Foreign Minister: Netanyahu serious about renewing peace talks

Cairo — Egypt’s foreign minister said he was encouraged by Tuesday’s visit to Cairo by Israeli Prime Minister Benjamin Netanyahu.

Foreign Minister Ahmed Aboul Gheit said the Israeli leader is serious about restarting peace talks with the Palestinians.

He refused to share details of what Netanyahu proposed to Egyptian President Hosni Mubarak during their two-hour meeting in Cairo today, but he said Netanyahu presented proposals that "surpassed" Israel’s previous positions.

Aboul Gheit added that Netanyahu gave his Egyptian hosts the impression that he wants to get diplomacy moving again, and that "everything is on the table."

The Egyptian foreign minister was earlier quoted by the Middle East News Agency as denouncing Tel Aviv’s recent move to build dozens of housing units in east Jerusalem.  

"This behavior raises questions regarding its seriousness and intentions to reach a permanent agreement," said Aboul Gheit before the Mubarak-Netanyahu summit.

Palestinian authorities say they will not resume talks until Israel freezes all settlement construction, adding that they want Netanyahu to resume talks from where his predecessor, Ehud Olmert, left off.

Netanyahu’s visit to Egypt came amid rising expectations that the United States will propose two letters of guarantee for Israel and the Palestinians to serve as a basis for relaunching peace talks that have been stalled for almost a year.

Netanyahu was accompanied on his trip to Cairo by his special envoy, Yitzhak Molcho, who is responsible for their government’s talks with the US administration.
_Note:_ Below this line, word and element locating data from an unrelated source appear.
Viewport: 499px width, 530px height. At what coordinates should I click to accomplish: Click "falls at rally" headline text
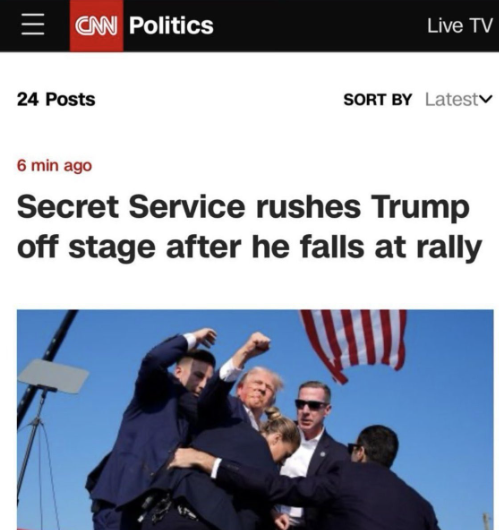pyautogui.click(x=391, y=247)
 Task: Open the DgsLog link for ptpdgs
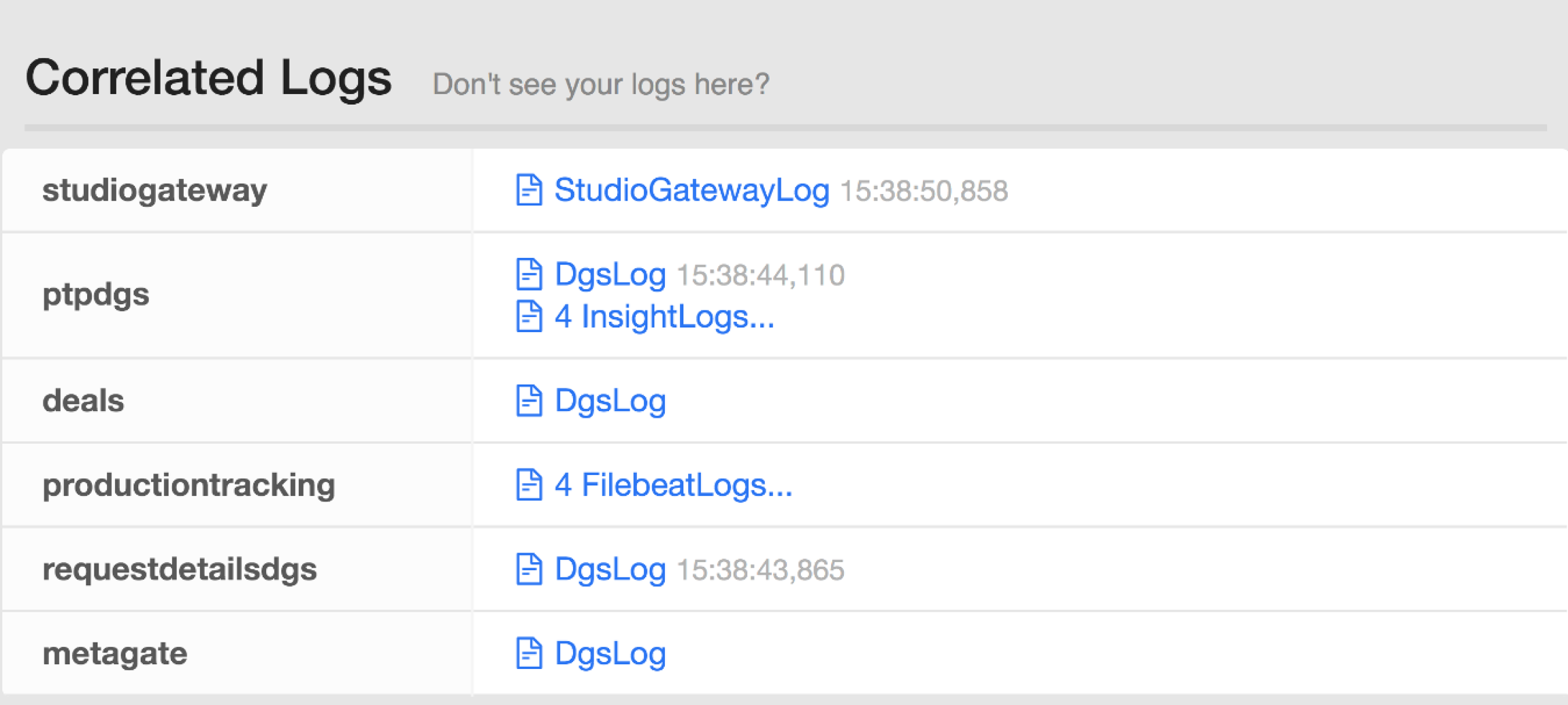[x=610, y=274]
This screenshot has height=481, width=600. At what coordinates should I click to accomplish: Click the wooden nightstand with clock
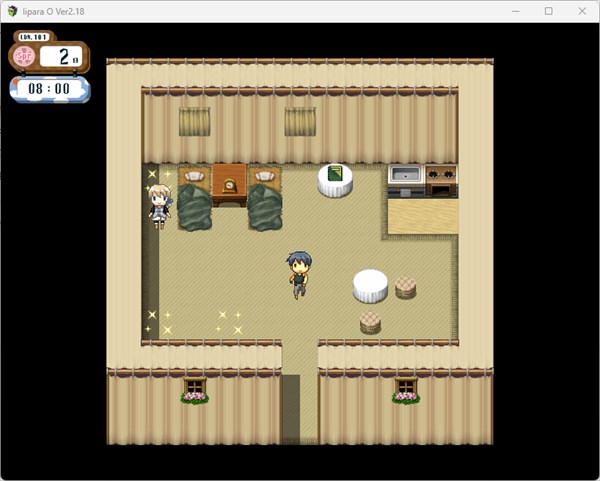pos(229,183)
According to the Israeli daily Ha’aretz, Molcho met last week with US special envoy George Mitchell where they reached an agreement on a number of outstanding issues, including the time-frame allotted for negotiations as well as Israel’s readiness to discuss the Palestinians’ demand for a state based on 1967 border lines.

Netanyahu said Monday that "conditions are ripe" for renewing peace negotiations with the Palestinians.  

The Israeli premier and Mubarak also discussed the negotiations to swap hundreds of Palestinian prisoners in exchange for captured Israeli soldier Gilad Shalit.

Dubai-based TV channel Al-Arabiya quoted Hamas sources on Tuesday as saying that Israel is delaying the completion of the Shalit deal by refusing to release 50 Hamas officials it holds in its jails.

The militant Islamic movement, whose leaders from the Gaza Strip and elsewhere were meeting in Damascus, Syria, said the Israeli conditions were unacceptable.

Shalit, 23, was seized by Hamas militants in an attack on an Israeli army outpost on the border with Gaza on June 25, 2006.

Egypt has been trying to broker a prisoner exchange deal between Israel and Hamas for more than a year and was later joined by Germany.

Israel balked at Hamas demands earlier this year to free hundreds of prisoners in exchange for Shalit.